The proposed mining project straddles the jurisdiction of two regions, four provinces, four municipalities, and nine barangays. If this mining project will be realized, its environmental cost and negative impact to the livelihood, health, and quality of life of the Filipinos living in affected areas in four provinces of Mindanao (South Cotabato, Sarangani, Sultan Kudarat, and Davao del Sur) will be immense and incalculable, to say the least. The open pit will not be back filled, and according to Dr. Godilano (2012), the billions of tons of acid forming waste rocks and mine tailings that the mining corporation will leave behind will require management in perpetuity. According to the Catholic Church in South Cotabato, if Sagittarius Mines, Inc. (SMI) will be allowed to operate, it will destroy the environment by massive clearing of 6,935 hectares of rainforests and agricultural lands, contaminate three major watersheds (ridge-rivers-reef) for five provinces, and dry up the irrigation systems in the lowlands and the aquifers in General Santos and Koronadal City. It will result to the dislocation of almost 6,000 surface dwellers, mostly B’laans, from their ancestral land, and has actually led to human rights violations with the killing of anti-mining indigenous people and activists and the restrictions of access by the indigenous people to the forests and agricultural lands claimed by the mining corporations.

In addition, it impacts negatively the people’s health, safety, food security and right to life and livelihood by the constant risk of breakage of the dam that will hold the mine tailings and the contamination of water, soil, and air by toxic chemicals and heavy metals that will be used for processing the mineral ores from the mining area in Tampacan.
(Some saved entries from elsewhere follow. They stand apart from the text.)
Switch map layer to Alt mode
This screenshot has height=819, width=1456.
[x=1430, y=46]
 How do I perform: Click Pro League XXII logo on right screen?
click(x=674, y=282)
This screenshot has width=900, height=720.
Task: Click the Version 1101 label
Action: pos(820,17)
The added risk is that the Tampacan mining area sits on fault lines, which increases the risk of seismic activity that poses threat to the spilling of the dam for mine tailings and the contamination of flood waters with toxic mine wastes due to the deforestation of the area, soil erosion, and siltation of rivers, which further aggravate and are aggravated by climate change.
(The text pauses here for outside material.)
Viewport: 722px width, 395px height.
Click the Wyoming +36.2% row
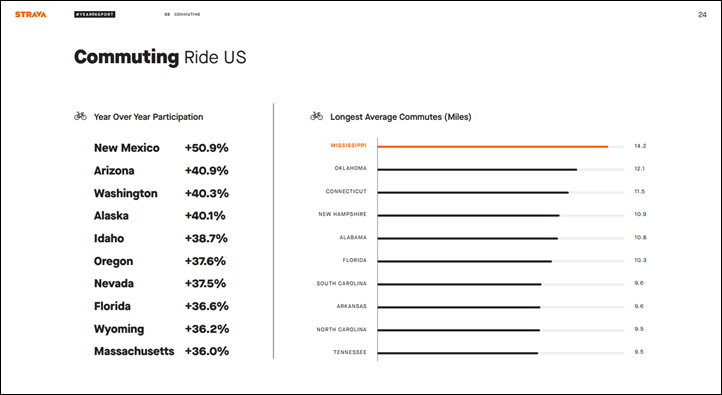tap(161, 329)
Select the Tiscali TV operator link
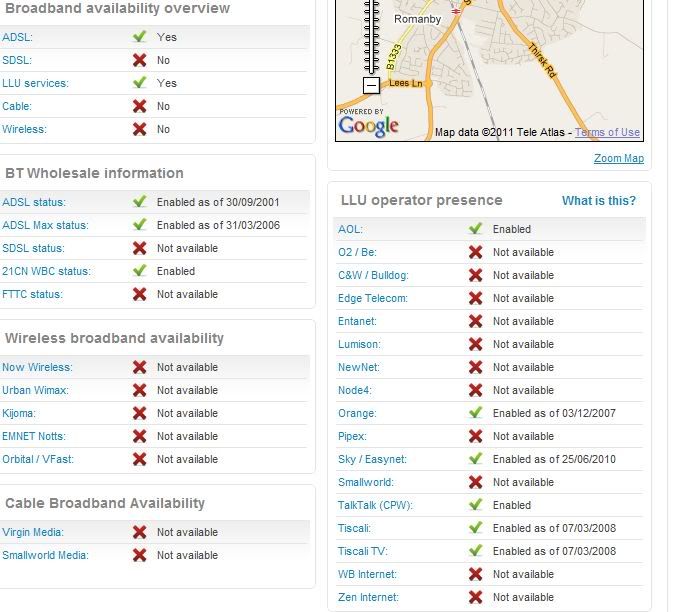This screenshot has height=612, width=697. [364, 551]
Because of these huge environmental, social, and cultural costs, allowing the SMI to operate tantamounts to a betrayal of the Philippine nation and of the Filipino people because no amount of taxes that will be obtained from SMI can compensate for the environmental destruction and long-term negative impacts on the health, food security, and right to life and livelihood of the Filipinos in five provinces of Mindanao- South Cotabato, Sarangani, Sultan Kudarat, Davao del Sur, and Maguindanao – and the cities of General Santos and Koronadal. The promises made by the mining company to provide scholarships and provide livelihood to the affected people, especially the indigenous B’laan tribe, are mere palliatives in comparison to the massive environmental destruction and long-term negative impacts of this proposed large-scale mining project.

The government must listen to the cry of the Filipino people to stop the Tampacan mining project. The Philippine Mining Act of 1995 which allows for 100% ownership of mineral ores and land covered in the claimed mining area should be repealed because it is against national sovereignty and against sustainability of the environment, cultural identity, quality of life, and livelihood of the Filipinos that will be most affected by the large-scale mining projects. President Benigno Aquino should learn to adopt the principles of sustainable development, repudiate neoliberal economics which is pro-corporate profits and breeds grave inequities in the world, and repudiate the impositions of World Bank, World Trade Organization, and International Monetary Fund.

Citizens who understand the situation must shout together the protest against the evils of neo-liberal capitalism exemplified by large-scale, corporate mining and must put a stop to the desecration of nature and the violation of human rights of the poor and the indigenous peoples of the Philippines and other developing countries.

Professor Belinda Espiritu is the Coordinator of the Mass Communication Program at the University of the Philippines, Cebu.